First I did a drawing of her, using 2B pencil and India ink wash:
And then a 16x16" oil painting. At first I did not like it - haha, almost always the case with portraits for me! As time passes they inevitably grow on me,and already I'm liking this one more than yesterday.
Shannon has quite a delicate face, which I feel this painting does not convey. I can tell you why:
It's partly because I used a wax medium with the paint, which has a heavy consistency.
It's also partly because of the many raised lines on the canvas. Usually I draw into the paint with a China marker, which gives a wonderful delicacy of line, but this time I didn't draw much because the raised lines interfered with the smooth movement of my drawing tool.
It's also because I am not so interested in exact depiction. I like to work very quickly (this painting took a little less than an hour from start to finish) because I like the spontaneous emotional reaction I have to my sitter.

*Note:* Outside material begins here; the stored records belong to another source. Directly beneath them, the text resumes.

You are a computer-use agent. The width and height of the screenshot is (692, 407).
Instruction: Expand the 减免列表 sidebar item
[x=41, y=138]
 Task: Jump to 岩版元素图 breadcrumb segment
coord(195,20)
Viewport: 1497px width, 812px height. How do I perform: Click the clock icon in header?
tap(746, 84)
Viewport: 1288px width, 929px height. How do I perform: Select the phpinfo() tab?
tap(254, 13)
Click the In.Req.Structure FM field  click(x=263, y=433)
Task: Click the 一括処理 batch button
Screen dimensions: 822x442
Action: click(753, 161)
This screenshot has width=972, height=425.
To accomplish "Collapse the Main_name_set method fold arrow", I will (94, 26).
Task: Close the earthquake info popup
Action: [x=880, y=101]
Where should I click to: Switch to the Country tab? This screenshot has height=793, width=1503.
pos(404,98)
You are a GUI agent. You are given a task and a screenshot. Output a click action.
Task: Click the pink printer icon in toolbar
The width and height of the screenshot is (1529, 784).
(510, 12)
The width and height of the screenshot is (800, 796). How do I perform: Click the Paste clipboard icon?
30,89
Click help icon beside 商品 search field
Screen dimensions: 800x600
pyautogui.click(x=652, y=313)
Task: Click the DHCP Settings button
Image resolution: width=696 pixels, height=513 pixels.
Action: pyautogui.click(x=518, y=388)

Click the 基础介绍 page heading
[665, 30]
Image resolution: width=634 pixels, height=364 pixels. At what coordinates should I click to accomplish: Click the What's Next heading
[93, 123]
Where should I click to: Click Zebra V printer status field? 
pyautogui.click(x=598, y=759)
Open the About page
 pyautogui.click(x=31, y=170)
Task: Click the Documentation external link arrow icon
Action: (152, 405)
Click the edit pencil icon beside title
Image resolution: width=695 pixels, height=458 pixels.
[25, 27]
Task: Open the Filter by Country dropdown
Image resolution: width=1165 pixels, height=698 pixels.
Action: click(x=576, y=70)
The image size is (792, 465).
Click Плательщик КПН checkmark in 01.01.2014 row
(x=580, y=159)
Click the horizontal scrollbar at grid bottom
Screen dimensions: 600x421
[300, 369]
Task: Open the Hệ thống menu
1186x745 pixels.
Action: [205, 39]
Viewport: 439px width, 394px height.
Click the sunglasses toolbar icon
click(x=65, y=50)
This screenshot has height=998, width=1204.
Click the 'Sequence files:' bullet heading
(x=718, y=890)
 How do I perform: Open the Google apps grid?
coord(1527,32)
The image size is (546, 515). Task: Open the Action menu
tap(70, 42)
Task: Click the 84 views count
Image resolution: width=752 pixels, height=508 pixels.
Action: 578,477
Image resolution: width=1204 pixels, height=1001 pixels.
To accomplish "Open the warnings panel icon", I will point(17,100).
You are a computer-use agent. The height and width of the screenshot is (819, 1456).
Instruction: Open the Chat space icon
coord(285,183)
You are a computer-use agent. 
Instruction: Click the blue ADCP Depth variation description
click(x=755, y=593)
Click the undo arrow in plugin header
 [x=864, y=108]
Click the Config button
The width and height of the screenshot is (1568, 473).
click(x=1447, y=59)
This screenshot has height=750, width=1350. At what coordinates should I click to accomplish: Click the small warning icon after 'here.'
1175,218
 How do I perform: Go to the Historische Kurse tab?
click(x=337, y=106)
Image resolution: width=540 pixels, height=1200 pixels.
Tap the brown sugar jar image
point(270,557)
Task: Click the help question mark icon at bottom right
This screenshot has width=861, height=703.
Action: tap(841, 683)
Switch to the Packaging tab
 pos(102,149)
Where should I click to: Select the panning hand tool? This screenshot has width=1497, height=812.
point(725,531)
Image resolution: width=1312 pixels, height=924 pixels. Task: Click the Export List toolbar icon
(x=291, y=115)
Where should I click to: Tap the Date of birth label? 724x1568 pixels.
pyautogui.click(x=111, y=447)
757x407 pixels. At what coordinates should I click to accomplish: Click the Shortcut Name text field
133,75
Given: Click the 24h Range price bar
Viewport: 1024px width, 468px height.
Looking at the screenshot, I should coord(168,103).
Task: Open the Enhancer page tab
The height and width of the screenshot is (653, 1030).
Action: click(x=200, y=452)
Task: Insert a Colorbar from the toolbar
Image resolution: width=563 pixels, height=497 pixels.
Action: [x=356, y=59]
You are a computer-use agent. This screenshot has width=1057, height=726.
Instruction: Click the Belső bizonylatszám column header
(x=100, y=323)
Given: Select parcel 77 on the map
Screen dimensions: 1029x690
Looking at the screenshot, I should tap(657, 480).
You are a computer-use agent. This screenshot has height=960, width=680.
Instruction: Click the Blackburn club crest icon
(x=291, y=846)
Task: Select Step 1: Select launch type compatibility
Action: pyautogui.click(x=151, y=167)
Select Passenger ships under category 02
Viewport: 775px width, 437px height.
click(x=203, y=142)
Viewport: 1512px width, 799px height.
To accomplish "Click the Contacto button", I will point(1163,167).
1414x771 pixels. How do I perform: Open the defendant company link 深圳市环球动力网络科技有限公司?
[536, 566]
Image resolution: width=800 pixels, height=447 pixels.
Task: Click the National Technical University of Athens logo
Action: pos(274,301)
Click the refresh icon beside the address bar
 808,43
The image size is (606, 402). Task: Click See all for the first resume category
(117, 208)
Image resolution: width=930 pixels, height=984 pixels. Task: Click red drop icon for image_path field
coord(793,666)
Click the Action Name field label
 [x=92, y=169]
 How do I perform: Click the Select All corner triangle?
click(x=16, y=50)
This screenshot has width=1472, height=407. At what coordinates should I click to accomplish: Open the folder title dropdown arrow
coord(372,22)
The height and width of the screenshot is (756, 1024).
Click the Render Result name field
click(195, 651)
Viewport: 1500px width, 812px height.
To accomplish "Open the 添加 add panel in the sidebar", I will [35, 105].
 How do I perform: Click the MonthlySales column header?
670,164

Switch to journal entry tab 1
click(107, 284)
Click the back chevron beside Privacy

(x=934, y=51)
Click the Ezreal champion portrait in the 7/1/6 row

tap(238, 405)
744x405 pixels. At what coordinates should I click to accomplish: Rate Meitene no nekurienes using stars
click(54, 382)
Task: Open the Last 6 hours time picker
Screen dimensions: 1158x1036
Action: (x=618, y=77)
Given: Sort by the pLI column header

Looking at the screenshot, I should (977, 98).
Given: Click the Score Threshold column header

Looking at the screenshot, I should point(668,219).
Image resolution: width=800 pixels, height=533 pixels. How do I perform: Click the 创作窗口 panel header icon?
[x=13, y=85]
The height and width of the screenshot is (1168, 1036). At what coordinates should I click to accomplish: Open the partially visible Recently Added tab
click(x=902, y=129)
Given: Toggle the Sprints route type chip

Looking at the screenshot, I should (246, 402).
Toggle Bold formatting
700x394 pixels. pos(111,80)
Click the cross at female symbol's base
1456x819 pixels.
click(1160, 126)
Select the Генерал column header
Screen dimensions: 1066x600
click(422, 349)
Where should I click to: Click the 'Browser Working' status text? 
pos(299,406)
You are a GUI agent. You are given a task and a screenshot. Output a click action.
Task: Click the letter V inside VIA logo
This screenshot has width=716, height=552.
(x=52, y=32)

These quick paintings have a fresh immediacy that would be lost if the sittings were prolonged and I concentrated on some conservative notion of accuracy.
Besides, the more I discover about life, the more I realize that nothing is accurate anyway. It's all in the mind of the beholder, so to speak.
This is the raised-line drawing on the canvas before I painted Shannon's portrait on it.
2 comments:
A wonderful, powerful energy in this portrait. She looks like she has something to say. -Sue
thanks Sue!
yes indeed, she does have something to say, I got a glimpse of a very interesting history with this woman.